-- Extracted text follows --
As an adult learner at the University of Bradford, you’ll have access to a wide variety of student support services through the course of your studies. This includes, tailored adult learner support overseen by our dedicated Recruitment and Outreach team, as well as wider support for both academic and personal issues.
In this blog, our adult learners share their experiences of accessing student support at Bradford.
Jennifer Buck, Physiotherapy
The support from UoB has been nothing but incredible! As an adult learner who commutes to Bradford and owns my own home, going back to study was quite a daunting prospect. I’ve used probably every onsite service going this year to help me along!
The money and finance advice team helped me to work out how to make the most of university whilst still being able to pay my mortgage and bills. The Disability Service has helped to ensure that I won’t be at a disadvantage when I am onsite and throughout my exams, and Academic Skills puts on a range of optional courses where I’ve been able to fill in any learning gaps I’ve had after being away from studying for so long. The amount of support available to everyone is so vast that I can always find what I need in just a few clicks.
Wayne Ryalls, Film and TV Production
I have had fantastic support from my tutors, but to be fair I feel I need less support than the younger students as I maybe have that little bit more life experience and can handle the challenges being thrown at me and manage the pressure better.
Kulchuma Begum, Social Work
The service that I’ve found most useful for me is the Disability Service. When I first started University I took part in the voluntary screening service (when enrolling) to check for any additional learning needs, which flagged up that I may need some additional support and an appointment was made for me by the Disability Service with an educational psychologist. They carried out an assessment and I was later diagnosed with having dyslexia and dyspraxia.
I had gone through school and college without knowing that I needed support for either, which explained why I never felt I was academic. The Disability Service helped me to devise a learning support plan that allowed me to work to my potential and they notified my lecturers of support and adjustments that they might need to make for me. The support available has enabled me to flourish academically and gain more confidence in my abilities.
Elzarie Le Roux, Clinical Technology
My personal academic tutor has been a big support to me. We regularly meet up virtually, since I am an international student and had to complete my year from South Africa. It can get difficult to communicate with staff and students from a distance, coping with time differences and balancing work with study. The International Student Support team has supported me with regular updates and changes regarding the Pandemic.
-- Extracted text concluded --
-- Input data follows --
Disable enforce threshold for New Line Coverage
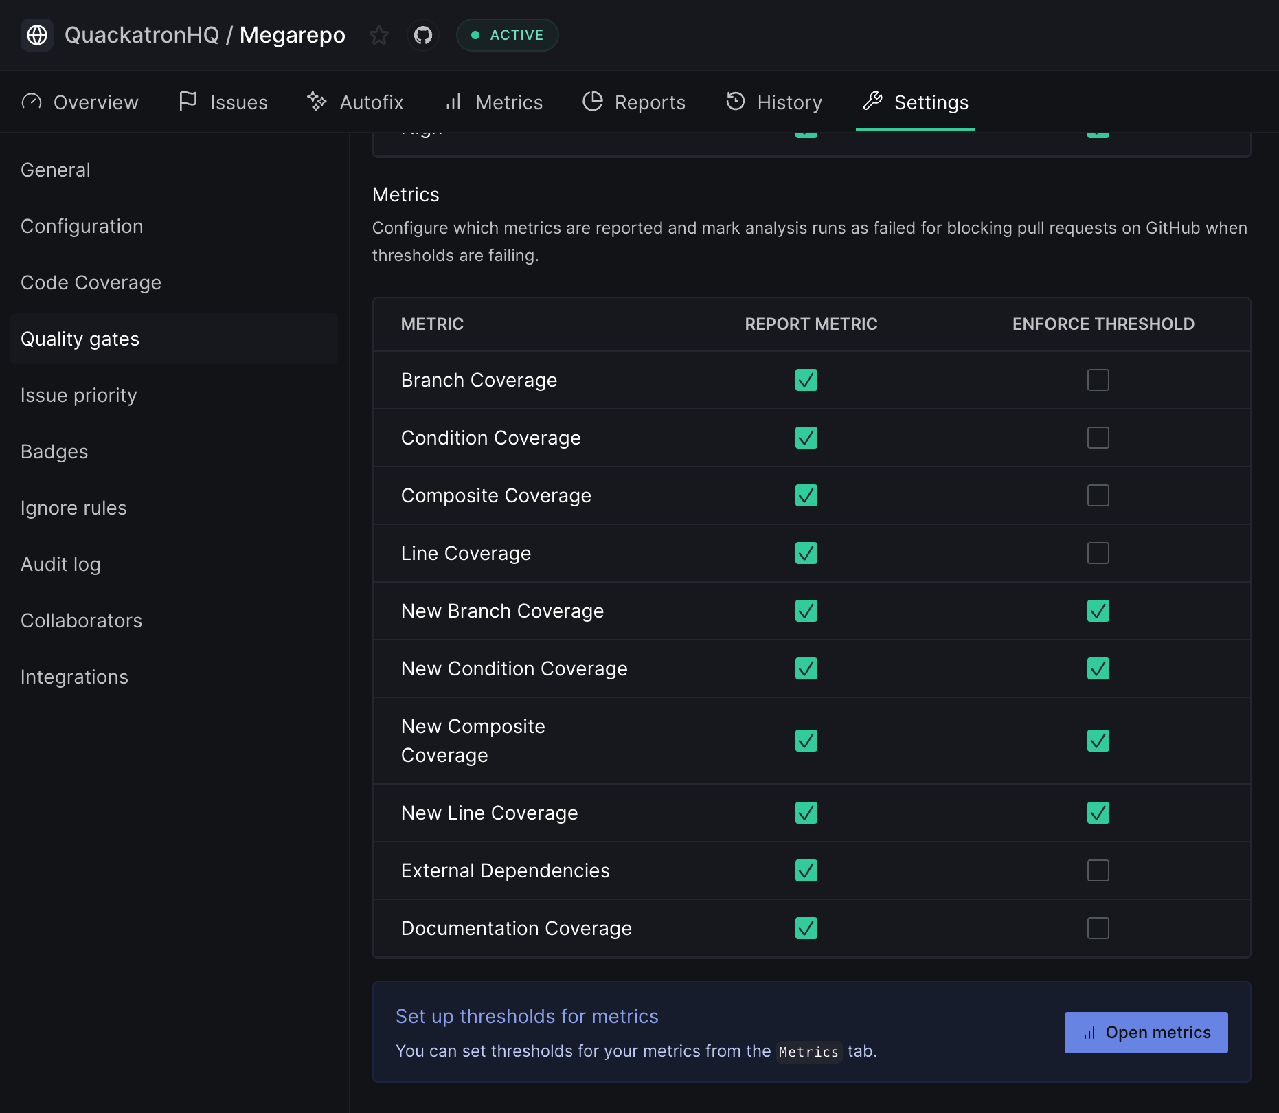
-- Input data concluded --
Work item A: Transcribe, word for word, the part of the Bradford student support blog that opens with the words containing "Wayne Ryalls, Film" and closes with "dyslexia and dyspraxia.".
Work item B: Please pick up the Bradford student support blog where it stops and continue it.

Written reply A:
Wayne Ryalls, Film and TV Production
I have had fantastic support from my tutors, but to be fair I feel I need less support than the younger students as I maybe have that little bit more life experience and can handle the challenges being thrown at me and manage the pressure better.
Kulchuma Begum, Social Work
The service that I’ve found most useful for me is the Disability Service. When I first started University I took part in the voluntary screening service (when enrolling) to check for any additional learning needs, which flagged up that I may need some additional support and an appointment was made for me by the Disability Service with an educational psychologist. They carried out an assessment and I was later diagnosed with having dyslexia and dyspraxia.

Written reply B:
During my first year I went to the Academic Support Centre, where they host a maths clinic. It is a support centre that saved me. I did not have any previous mechanics knowledge and I struggled with a particular module. But this centre helped and guided me through the module, and I am grateful to say that I received extremely good marks for the exam (96%).
Tobias Pritchard, Game Design and Development
My personal tutor has been absolutely fantastic, I now class him as a good friend. I suffer with depression and anxiety, and the MyBradford support staff have accommodated me in a number of ways – including providing me with access to the Counselling Service.
Before I started at the University, I took part in a Step up to HE programme which was incredibly helpful at preparing me to start studying full time. Starting university is daunting, but at Bradford you will be supported by a huge network of staff who can help with any issue that comes up.
Julia Pennington, Biomedical Science
Whilst I have been studying at Bradford, there has been help available, should I want/need it, from many sources, be that mental health and well-being, general study skills or specific subject help in the form of peer-led lectures or one-to-ones with lecturers. Should my aging laptop fail, I know that I could arrange to borrow another to work on, I can book a quiet place in which to study or book an appointment with a librarian.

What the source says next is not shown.